La doctrina católica, expresada en la liturgia, el magisterio y la práctica constante de la Iglesia, reconocen que existen dos grados de participación ministerial en el sacerdocio de Cristo: El episcopado y el presbiterado. El diaconado está destinado a ayudarles y a servirles. Los dos grados de participación sacerdotal (episcopado y presbiterado) y el grado de servicio (diaconado) son conferidos por un acto sacramental llamado ordenación, es decir, por el sacramento del Orden.
Así define el Catecismo de la Iglesia Católica los tres grados del Sacramento del Orden, a la luz de la doctrina derivada del Concilio Vaticano II.
La existencia de obispos, presbíteros y diáconos, con sus cometidos específicos, está documentada desde los primeros momentos del Cristianismo.
Tras las convulsiones propias de la Edad Media y la Reforma protestante, el Concilio de Trento abordó la reforma de esta institución divina, definiendo que en la Iglesia «existe una jerarquía instituida por ordenación divina, que consta de obispos, presbíteros y ministros». Al mismo tiempo, consideraba necesaria la existencia de diversas graduaciones de ministros que sirviesen por oficios al sacerdocio y fuesen ascendiendo desde las llamadas órdenes menores a las mayores.
Entre estas últimas se encontraban el presbiterado y el diaconado, siendo considerado el episcopado, como la perfección del presbiterado.
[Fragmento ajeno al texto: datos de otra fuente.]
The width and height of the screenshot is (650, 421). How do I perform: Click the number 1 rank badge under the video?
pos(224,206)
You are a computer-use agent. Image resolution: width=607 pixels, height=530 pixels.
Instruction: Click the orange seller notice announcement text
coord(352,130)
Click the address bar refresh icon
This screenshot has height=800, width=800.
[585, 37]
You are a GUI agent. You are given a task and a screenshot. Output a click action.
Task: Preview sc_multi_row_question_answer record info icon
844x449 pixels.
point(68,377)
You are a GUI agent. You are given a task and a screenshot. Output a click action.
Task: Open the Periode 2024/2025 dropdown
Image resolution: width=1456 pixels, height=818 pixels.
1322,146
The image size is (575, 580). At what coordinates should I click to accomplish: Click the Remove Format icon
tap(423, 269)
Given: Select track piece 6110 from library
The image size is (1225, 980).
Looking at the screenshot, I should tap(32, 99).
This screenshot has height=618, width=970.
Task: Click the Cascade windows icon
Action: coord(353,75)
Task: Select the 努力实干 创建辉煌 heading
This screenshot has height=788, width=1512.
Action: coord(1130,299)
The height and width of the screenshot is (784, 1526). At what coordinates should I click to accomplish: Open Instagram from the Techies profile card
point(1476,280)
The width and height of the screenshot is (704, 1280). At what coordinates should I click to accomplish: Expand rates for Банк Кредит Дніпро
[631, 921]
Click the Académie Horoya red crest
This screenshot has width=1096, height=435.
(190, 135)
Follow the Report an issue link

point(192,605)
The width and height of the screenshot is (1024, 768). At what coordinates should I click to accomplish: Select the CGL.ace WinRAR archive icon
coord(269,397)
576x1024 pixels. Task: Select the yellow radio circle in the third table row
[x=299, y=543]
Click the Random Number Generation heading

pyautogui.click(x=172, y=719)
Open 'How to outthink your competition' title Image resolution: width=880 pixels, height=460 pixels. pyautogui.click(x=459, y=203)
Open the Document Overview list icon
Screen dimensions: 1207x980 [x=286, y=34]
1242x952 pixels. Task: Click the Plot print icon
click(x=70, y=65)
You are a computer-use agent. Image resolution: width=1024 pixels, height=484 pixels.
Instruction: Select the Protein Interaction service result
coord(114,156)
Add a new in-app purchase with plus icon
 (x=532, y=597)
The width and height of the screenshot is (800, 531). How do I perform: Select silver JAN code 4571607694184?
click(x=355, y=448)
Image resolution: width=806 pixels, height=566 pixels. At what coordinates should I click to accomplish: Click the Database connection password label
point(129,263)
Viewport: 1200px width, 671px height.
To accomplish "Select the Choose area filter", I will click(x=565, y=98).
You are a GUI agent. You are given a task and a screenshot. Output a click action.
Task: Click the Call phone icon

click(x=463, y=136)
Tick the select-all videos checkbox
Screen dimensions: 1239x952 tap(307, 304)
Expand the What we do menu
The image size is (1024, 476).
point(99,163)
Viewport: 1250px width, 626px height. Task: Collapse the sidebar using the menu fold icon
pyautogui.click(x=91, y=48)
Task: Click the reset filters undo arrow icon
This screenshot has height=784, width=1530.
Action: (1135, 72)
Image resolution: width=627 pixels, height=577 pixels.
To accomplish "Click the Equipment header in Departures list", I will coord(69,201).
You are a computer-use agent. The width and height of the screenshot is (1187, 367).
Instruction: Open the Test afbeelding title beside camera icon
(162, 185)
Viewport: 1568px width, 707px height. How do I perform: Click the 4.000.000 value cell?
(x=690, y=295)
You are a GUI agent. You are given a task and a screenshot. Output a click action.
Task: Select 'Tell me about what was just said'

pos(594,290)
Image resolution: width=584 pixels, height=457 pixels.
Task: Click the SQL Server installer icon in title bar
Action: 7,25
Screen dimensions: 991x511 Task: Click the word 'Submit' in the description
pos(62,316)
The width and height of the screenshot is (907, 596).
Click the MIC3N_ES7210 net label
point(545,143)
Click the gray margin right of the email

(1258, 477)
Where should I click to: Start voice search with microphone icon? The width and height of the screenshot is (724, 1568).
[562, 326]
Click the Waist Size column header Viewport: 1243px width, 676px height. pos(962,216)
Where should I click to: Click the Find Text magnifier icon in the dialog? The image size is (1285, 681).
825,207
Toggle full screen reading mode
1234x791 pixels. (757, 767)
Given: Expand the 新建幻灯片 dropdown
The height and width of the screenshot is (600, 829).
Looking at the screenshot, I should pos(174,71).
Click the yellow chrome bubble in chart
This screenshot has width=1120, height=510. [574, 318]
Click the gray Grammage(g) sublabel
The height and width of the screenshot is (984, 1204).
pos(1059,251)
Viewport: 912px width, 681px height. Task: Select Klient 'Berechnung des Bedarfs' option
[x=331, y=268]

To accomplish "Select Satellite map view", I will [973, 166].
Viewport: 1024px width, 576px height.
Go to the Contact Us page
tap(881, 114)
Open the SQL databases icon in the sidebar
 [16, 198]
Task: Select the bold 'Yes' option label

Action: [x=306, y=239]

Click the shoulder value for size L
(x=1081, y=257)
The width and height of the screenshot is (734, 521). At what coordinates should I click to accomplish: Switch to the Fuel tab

A ellas, vino a añadirse el subdiaconado, en los últimos documentos conciliares, de manera que, desde Trento hasta el siglo XX, se han considerado órdenes mayores, el presbiterado, el diaconado y el subdiaconado. Por debajo de ellas, se encontraban las órdenes menores que eran cuatro: Ostiariado, Lectorado, Exorcistado y Acolitado.
Tras el Concilio Vaticano II, el Papa San Pablo VI, por su Carta Apostólica Ministeria quaedam, de 15 de agosto de 1972, procedió a una profunda reforma que, en lo referente a las órdenes mayores, representó la supresión del subdiaconado.
La doctrina del Vaticano II venía a resaltar, por lo tanto, los tres órdenes existentes desde antiguo: los obispos como plenitud del ministerio, los presbíteros, y los diáconos cuya figura se realzaba, a la par que se instituía el diaconado permanente, además del temporal, como paso previo a la ordenación sacerdotal.